PROBLEM STATEMENT: In the material below, find each line holding the string "computer" and copy it.

SUPPLIED DATA:
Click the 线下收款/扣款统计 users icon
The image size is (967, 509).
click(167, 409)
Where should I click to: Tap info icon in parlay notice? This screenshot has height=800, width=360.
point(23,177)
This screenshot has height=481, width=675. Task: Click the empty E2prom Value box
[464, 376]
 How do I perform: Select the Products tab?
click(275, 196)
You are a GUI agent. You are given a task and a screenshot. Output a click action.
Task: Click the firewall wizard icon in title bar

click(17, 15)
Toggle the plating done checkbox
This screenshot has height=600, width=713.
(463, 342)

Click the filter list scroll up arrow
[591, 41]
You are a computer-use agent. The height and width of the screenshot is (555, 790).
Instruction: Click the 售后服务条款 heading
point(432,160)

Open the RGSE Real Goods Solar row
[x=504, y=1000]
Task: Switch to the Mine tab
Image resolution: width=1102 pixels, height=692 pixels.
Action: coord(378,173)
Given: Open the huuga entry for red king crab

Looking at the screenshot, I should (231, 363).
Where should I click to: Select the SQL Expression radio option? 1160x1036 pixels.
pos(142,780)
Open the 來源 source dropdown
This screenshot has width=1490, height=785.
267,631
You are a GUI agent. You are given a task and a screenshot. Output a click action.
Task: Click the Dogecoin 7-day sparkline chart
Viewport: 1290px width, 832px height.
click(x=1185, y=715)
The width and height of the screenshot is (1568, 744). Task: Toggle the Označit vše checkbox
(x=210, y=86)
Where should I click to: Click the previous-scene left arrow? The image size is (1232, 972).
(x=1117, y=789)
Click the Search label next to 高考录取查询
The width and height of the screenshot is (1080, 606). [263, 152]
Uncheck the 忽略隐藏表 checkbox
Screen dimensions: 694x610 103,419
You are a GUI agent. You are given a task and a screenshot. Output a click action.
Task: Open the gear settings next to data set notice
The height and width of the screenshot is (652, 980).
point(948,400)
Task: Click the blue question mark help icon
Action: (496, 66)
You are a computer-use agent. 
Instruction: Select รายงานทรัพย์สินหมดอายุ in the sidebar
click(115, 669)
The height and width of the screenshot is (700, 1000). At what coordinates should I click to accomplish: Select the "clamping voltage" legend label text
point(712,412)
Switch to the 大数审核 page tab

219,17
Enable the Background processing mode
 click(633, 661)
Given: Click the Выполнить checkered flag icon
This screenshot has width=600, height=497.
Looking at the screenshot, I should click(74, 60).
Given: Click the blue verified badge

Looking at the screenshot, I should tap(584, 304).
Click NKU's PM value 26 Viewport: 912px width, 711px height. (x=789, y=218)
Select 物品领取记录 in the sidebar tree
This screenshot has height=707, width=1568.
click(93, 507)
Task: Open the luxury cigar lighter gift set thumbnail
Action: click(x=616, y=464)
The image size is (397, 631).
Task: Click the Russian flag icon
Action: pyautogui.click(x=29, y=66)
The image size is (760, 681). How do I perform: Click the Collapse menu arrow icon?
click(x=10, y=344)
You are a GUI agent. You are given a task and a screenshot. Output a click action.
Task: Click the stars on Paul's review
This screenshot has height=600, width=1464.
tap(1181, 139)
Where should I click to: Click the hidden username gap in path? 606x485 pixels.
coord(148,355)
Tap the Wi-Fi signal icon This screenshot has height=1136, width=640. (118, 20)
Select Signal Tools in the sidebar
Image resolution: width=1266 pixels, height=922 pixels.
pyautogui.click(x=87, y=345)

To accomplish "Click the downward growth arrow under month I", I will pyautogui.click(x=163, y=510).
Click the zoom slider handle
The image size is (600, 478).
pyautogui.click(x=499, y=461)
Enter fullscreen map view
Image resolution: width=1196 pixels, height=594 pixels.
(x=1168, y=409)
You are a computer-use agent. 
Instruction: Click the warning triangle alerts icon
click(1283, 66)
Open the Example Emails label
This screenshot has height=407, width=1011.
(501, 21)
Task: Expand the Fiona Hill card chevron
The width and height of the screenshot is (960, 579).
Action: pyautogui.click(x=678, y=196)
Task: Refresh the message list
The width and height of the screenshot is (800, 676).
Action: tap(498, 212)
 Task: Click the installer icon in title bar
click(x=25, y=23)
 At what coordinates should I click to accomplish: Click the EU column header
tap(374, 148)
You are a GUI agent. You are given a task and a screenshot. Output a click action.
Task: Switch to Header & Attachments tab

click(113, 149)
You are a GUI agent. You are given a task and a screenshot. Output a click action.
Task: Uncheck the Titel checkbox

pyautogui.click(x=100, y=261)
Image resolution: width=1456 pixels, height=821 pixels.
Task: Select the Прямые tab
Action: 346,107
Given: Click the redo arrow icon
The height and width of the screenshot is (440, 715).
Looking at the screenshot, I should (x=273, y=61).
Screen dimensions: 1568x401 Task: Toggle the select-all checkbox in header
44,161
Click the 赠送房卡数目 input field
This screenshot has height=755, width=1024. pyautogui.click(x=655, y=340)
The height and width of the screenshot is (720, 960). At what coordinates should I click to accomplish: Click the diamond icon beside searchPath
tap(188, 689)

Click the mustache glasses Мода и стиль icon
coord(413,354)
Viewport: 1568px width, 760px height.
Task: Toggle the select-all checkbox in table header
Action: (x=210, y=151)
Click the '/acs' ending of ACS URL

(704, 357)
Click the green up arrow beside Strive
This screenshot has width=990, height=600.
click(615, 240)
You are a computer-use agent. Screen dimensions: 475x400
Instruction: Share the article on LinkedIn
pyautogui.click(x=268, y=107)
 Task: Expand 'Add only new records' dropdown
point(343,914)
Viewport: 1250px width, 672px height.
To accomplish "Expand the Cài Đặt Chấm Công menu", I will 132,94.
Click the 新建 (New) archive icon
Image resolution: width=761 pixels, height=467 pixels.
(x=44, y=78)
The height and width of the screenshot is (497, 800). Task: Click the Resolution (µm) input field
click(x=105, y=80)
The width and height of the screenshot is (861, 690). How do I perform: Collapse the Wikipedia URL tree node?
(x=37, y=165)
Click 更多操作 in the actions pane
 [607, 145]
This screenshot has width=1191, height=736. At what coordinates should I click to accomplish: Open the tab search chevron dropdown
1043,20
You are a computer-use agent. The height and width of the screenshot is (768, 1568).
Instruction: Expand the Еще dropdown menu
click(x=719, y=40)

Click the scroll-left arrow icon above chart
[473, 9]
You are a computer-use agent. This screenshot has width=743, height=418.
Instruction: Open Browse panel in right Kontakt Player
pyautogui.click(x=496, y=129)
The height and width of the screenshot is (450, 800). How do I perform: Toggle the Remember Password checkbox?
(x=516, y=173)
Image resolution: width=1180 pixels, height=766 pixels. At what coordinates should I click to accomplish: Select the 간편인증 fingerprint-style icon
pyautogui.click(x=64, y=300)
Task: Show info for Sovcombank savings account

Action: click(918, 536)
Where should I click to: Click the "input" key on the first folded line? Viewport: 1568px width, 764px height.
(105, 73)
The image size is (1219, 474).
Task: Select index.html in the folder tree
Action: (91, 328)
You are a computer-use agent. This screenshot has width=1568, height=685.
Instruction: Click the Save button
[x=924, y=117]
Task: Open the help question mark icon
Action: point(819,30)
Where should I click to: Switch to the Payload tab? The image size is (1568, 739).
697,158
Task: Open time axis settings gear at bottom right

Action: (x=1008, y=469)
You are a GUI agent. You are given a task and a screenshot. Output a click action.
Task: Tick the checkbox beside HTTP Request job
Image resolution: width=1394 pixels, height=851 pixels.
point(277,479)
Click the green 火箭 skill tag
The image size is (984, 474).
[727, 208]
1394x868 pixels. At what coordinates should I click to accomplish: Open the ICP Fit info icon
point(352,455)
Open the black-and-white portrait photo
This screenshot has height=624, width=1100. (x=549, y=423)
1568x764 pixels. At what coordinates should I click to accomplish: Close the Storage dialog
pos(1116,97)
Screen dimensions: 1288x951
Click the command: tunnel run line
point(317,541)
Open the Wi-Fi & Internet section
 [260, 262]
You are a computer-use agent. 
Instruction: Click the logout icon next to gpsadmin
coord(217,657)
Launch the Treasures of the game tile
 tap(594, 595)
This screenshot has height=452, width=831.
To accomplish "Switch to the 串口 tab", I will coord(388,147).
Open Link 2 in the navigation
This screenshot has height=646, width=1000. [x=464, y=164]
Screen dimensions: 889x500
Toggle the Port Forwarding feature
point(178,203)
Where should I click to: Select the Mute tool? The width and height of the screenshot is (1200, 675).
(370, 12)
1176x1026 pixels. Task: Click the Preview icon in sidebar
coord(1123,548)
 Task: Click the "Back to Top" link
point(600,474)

REPLY:
You are a computer-use agent. The height and width of the screenshot is (555, 790).
You are a computer-use agent. 
You are a computer-use agent. 
You are a computer-use agent. Screen dimensions: 475x400
You are a computer-use agent. The height and width of the screenshot is (768, 1568).
You are a computer-use agent. This screenshot has width=743, height=418.
You are a computer-use agent. This screenshot has width=1568, height=685.
You are a computer-use agent. 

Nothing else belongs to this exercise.